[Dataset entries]
===============
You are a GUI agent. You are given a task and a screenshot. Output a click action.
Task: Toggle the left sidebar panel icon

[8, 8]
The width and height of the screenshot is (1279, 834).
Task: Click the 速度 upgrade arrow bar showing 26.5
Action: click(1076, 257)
===============
Every entry above must be reproduced word for word.

You are a GUI agent. You are given a task and a screenshot. Output a click action.
Task: Toggle the left sidebar panel icon

[8, 8]
The width and height of the screenshot is (1279, 834).
Task: Click the 速度 upgrade arrow bar showing 26.5
Action: click(1076, 257)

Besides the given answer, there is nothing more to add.